TASK BRIEF
Can you return the records below exactly as they stand, but only from the first line through the one with "Click the red"?
(DATASET CONTENT)
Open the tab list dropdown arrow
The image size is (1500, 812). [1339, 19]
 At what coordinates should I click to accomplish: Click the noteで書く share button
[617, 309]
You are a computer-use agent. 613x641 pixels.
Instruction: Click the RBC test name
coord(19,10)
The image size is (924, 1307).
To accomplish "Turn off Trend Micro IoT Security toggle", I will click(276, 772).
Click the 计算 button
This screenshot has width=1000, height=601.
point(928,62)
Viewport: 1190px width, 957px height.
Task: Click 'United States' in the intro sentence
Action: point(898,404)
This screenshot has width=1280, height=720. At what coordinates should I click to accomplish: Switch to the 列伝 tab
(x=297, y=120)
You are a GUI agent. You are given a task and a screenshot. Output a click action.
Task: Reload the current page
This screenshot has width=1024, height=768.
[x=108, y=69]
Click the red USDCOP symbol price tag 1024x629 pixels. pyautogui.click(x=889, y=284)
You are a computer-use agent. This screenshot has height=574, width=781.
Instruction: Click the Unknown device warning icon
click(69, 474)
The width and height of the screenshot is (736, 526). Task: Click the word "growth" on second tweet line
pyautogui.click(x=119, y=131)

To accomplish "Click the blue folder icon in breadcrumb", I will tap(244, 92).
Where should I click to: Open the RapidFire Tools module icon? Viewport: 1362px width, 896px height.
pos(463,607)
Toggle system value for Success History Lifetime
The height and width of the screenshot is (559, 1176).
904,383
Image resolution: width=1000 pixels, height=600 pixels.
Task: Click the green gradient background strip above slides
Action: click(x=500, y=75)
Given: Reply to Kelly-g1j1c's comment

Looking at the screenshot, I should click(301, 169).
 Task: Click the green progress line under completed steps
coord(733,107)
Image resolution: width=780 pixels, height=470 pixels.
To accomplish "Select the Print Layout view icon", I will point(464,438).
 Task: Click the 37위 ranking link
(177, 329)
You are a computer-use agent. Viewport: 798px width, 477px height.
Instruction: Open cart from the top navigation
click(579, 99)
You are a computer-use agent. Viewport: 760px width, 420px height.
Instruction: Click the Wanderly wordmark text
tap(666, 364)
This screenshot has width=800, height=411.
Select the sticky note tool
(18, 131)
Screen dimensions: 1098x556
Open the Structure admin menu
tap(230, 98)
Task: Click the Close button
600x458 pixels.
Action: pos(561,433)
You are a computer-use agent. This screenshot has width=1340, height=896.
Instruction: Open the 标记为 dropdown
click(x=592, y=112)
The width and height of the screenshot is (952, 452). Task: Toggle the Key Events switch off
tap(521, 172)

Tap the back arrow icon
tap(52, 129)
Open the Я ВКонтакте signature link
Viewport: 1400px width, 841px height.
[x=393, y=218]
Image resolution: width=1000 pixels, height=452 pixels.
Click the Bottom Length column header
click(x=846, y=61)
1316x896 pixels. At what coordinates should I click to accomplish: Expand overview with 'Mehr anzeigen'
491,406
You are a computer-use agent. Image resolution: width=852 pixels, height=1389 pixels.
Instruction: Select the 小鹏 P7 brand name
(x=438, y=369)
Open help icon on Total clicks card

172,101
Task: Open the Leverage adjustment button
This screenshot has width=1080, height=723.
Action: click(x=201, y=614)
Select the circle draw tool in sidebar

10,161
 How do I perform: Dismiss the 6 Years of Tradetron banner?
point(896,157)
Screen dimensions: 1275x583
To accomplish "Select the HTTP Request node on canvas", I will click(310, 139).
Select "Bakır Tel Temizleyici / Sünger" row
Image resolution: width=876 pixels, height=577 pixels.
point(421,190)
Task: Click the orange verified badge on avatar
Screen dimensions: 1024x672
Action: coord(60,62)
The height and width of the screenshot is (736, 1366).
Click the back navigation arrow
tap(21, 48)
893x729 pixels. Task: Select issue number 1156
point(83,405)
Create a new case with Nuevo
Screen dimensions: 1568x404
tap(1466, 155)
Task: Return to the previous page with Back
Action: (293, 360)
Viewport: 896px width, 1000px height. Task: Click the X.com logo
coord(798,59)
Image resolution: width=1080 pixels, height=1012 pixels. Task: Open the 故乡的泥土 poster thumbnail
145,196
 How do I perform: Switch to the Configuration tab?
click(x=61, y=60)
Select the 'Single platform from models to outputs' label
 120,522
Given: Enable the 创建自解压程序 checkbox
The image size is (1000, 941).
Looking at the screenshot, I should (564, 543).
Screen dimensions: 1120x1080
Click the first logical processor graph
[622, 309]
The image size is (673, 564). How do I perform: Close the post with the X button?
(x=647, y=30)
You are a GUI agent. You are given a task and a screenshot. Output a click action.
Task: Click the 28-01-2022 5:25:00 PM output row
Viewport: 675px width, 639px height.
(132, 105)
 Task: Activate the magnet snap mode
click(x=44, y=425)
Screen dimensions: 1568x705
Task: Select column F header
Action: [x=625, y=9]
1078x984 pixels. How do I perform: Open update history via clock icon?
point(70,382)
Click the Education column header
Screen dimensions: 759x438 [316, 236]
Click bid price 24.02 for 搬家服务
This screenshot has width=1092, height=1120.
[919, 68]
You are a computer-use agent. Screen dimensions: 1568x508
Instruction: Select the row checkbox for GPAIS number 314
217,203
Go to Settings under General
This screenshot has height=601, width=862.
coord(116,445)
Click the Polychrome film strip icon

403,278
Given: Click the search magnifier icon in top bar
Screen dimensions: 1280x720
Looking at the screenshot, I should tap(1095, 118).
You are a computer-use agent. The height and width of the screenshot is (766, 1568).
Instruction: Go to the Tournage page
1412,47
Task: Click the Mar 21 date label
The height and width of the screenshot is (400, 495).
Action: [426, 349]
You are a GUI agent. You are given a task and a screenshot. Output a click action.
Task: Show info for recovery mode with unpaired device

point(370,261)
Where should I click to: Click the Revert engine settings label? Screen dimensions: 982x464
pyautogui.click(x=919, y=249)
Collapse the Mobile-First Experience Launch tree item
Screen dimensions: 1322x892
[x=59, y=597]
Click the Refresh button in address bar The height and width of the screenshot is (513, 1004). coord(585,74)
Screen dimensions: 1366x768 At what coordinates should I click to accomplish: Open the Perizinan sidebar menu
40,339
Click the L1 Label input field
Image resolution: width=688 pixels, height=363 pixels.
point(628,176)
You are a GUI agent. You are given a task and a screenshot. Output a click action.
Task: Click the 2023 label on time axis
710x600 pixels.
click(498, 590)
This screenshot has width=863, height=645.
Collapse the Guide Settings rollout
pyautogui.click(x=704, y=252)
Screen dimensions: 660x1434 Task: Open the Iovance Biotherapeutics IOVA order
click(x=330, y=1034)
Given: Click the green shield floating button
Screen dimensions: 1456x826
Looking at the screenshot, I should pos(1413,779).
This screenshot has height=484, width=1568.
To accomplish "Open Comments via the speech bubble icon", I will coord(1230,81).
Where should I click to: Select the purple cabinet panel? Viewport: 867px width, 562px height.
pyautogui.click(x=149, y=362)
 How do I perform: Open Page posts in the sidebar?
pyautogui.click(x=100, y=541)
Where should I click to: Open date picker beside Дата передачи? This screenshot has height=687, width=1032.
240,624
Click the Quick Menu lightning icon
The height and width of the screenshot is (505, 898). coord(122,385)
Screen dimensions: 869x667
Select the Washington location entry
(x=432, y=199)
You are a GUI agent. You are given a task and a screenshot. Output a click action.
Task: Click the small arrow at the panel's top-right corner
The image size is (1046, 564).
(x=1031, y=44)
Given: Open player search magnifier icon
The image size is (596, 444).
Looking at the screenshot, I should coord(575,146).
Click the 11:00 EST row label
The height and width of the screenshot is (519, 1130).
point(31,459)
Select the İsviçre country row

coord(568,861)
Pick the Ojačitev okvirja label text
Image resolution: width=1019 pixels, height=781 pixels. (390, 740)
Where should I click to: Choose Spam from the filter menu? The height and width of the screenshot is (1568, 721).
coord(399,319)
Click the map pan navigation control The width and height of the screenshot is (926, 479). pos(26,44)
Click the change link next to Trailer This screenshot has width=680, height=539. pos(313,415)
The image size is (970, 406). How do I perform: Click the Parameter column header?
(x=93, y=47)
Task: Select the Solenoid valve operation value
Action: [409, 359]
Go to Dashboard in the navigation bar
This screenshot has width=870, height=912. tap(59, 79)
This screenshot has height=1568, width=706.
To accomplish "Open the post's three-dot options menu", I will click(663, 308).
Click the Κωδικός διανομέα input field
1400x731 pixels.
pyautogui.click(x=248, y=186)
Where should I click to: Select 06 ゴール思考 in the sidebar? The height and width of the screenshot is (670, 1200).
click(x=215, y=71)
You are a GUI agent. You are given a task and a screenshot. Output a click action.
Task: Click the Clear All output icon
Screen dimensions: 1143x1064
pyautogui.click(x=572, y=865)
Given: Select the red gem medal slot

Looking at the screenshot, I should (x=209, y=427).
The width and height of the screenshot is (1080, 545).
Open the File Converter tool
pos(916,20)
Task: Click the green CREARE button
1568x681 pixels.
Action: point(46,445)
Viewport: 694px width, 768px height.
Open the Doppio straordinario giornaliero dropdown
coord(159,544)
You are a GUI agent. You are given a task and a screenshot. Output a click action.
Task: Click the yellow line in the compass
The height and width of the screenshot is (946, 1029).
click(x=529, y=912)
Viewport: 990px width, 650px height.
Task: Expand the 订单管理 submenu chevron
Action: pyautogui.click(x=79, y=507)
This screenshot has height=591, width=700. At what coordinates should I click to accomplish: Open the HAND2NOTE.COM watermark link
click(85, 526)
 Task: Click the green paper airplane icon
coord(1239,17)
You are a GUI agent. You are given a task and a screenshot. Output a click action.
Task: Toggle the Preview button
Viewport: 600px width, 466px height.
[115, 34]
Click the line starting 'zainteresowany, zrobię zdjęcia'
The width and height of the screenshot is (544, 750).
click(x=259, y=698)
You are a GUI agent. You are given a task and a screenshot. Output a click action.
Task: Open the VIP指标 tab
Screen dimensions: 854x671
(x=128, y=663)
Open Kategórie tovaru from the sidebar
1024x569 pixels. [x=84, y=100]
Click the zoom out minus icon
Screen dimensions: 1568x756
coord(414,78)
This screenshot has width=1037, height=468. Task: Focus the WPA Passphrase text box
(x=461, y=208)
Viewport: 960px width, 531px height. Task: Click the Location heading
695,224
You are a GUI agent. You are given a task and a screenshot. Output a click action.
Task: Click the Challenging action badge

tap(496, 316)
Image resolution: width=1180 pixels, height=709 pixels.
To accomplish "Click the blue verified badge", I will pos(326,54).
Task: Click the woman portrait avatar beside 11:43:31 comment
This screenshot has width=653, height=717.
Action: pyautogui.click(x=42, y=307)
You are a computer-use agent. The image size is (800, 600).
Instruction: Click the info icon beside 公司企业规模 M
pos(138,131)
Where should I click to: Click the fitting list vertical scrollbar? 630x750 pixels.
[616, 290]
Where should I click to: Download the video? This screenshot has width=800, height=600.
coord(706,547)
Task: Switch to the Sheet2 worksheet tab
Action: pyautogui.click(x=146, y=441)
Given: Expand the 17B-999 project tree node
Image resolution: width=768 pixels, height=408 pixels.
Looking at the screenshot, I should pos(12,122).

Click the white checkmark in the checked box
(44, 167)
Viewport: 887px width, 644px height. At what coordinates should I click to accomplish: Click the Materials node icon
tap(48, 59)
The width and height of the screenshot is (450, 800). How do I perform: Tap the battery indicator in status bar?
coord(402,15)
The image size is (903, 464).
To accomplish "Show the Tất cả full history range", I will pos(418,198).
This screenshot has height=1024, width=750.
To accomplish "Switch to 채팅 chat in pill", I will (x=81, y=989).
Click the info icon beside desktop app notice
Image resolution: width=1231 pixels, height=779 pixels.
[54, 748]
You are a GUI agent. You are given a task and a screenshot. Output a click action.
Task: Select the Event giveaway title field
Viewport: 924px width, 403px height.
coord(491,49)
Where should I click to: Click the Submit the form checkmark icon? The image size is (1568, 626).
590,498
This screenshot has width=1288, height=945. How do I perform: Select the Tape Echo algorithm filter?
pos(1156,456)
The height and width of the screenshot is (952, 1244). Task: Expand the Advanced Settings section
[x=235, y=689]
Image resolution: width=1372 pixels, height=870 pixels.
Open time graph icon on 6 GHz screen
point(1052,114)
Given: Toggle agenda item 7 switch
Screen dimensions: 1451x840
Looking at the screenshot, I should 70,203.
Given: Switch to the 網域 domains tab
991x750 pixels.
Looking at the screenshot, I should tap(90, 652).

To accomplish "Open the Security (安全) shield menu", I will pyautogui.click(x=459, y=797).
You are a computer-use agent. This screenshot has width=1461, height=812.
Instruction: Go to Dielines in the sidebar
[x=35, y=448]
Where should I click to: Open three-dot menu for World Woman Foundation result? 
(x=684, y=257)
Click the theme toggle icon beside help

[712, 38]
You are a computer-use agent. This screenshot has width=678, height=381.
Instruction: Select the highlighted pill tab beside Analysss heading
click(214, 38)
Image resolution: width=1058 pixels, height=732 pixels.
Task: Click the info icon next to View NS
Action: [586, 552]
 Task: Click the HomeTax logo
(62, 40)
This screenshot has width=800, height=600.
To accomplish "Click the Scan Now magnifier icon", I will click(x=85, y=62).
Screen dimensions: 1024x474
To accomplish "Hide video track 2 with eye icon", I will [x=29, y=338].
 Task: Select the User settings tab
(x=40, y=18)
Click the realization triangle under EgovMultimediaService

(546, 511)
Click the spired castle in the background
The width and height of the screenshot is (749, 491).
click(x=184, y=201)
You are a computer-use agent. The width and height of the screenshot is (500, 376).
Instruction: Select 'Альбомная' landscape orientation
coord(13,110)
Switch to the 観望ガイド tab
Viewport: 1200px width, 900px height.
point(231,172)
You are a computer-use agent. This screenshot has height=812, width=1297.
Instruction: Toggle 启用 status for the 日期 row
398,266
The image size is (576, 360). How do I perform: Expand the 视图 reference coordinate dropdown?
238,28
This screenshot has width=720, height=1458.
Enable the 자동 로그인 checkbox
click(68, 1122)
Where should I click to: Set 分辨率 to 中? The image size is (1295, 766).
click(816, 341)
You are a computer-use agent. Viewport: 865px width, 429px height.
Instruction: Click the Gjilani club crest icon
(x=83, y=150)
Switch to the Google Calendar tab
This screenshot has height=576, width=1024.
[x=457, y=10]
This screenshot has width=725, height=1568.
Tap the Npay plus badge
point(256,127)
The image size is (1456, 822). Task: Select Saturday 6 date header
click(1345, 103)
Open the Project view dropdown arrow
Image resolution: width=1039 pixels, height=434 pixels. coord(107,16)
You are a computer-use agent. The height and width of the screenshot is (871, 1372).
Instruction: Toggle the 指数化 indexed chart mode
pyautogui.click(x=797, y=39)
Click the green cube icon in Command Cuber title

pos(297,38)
(End DATASET CONTENT)
SOLUTION TO THE PROBLEM
Open the tab list dropdown arrow
The image size is (1500, 812). [1339, 19]
 At what coordinates should I click to accomplish: Click the noteで書く share button
[617, 309]
You are a computer-use agent. 613x641 pixels.
Instruction: Click the RBC test name
coord(19,10)
The image size is (924, 1307).
To accomplish "Turn off Trend Micro IoT Security toggle", I will click(276, 772).
Click the 计算 button
This screenshot has width=1000, height=601.
point(928,62)
Viewport: 1190px width, 957px height.
Task: Click 'United States' in the intro sentence
Action: point(898,404)
This screenshot has width=1280, height=720. At what coordinates should I click to accomplish: Switch to the 列伝 tab
(x=297, y=120)
You are a GUI agent. You are given a task and a screenshot. Output a click action.
Task: Reload the current page
This screenshot has width=1024, height=768.
[x=108, y=69]
Click the red USDCOP symbol price tag 1024x629 pixels. pyautogui.click(x=889, y=284)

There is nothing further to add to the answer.